Pursuant to Section 19(b)(1) \1\ of the Securities Exchange Act of
1934 (the ``Act'') \2\ and Rule 19b-4 thereunder,\3\ notice is hereby
given that, on June 30, 2017, NYSE Arca, Inc. (the ``Exchange'' or
``NYSE Arca'') filed with the Securities and Exchange Commission (the
``Commission'') the proposed rule change as described in Items I, II,
and III below, which Items have been prepared by the self-regulatory
organization. The Commission is publishing this notice to solicit
comments on the proposed rule change from interested persons.

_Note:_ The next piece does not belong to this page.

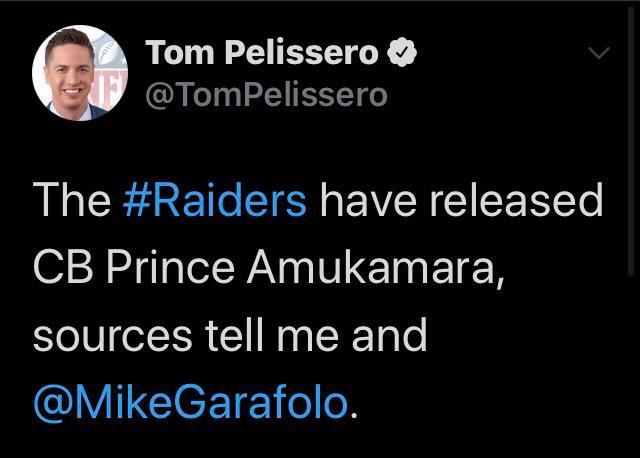Click the word "The" starting the tweet
Viewport: 640px width, 458px height.
70,201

---------------------------------------------------------------------------
\1\ 15 U.S.C. 78s(b)(1).
\2\ 15 U.S.C. 78a.
\3\ 17 CFR 240.19b-4.
---------------------------------------------------------------------------
I. Self-Regulatory Organization's Statement of the Terms of Substance
of the Proposed Rule Change
The Exchange proposes to amend the NYSE Arca Equities Schedule of
Fees and Charges for Exchange Services (``Fee Schedule'') to adopt a
new pricing tier, Tape A and Tape C Tier. The Exchange proposes to
implement the fee changes effective July 3, 2017. The proposed rule
change is available on the Exchange's Web site at www.nyse.com, at the
principal office of the Exchange, and at the Commission's Public
Reference Room.
II. Self-Regulatory Organization's Statement of the Purpose of, and
Statutory Basis for, the Proposed Rule Change
In its filing with the Commission, the self-regulatory organization
included statements concerning the purpose of, and basis for, the
proposed rule change and discussed any comments it received on the
proposed rule change. The text of those statements may be examined at
the places specified in Item IV below. The Exchange has prepared
summaries, set forth in sections A, B, and C below, of the most
significant parts of such statements.
A. Self-Regulatory Organization's Statement of the Purpose of, and the
Statutory Basis for, the Proposed Rule Change
1. Purpose
The Exchange proposes to amend the Fee Schedule, as described
below, and implement the fee changes on July 3, 2017.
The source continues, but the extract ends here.